A fast video card is supposed to speed up graphics operations, and Photoshop CS4 has support for “Open GL” a programmer’s API for making use of the processing power of the video card’s memory and CPU (GPU).

Therefore, it’s a big surprise to experience a performance downgrade when OpenGL is enabled on my quad-core 3.0 GHz Mac Pro (original model), which has the ATI Radeon X1900XT [specs] with 512MB of video memory. I have dual displays connected, a 30" and a 24". The X1900XT is listed as supported by Adobe.

I switch between color channels frequently (red/green/blue and/or L/a/b). I also click layers on and off frequently. I found that I had to disable OpenGL for a quite substantial improvement in redraw performance eg to make it behave on par with Photoshop CS3.

In short, do not assume that OpenGL is faster; try it with and without for your particular workflow. The list of purported benefits seems marginal, at least for the way I use Photoshop. And Adobe’s technical note only makes me leery of using OpenGL at all. Users with the current model Mac Pro and/or a different video card should not assume my results will be theirs; try it: enable/disable Open GL via Enable OpenGL Drawing, see below.
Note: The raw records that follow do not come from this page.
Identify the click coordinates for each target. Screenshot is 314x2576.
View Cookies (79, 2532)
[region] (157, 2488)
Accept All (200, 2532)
I also tried with 75% instead of 100% on the Let Photoshop Use memory setting—no difference. Speaking of that setting, I’ve never found that using the Ideal Range is better. Also, Available RAM is a misleading term; my machine has 16GB (16384MB). The terminology should be “Accessible RAM”.


Turn OpenGL OFF for best redraw performance

Of course, disabling OpenGL may result in diminished performance in other areas, though I don’t know what those areas might be yet. The list of benefits seems marginal for my tasks.

I did try Advanced Settings, turning off the Use for Image Drawing checkbox, etc, but redraw performance was still much better with OpenGL disabled entirely, as shown above. On my system, disabling (unchecking) Vertical Sync resulted in the screen not drawing at all.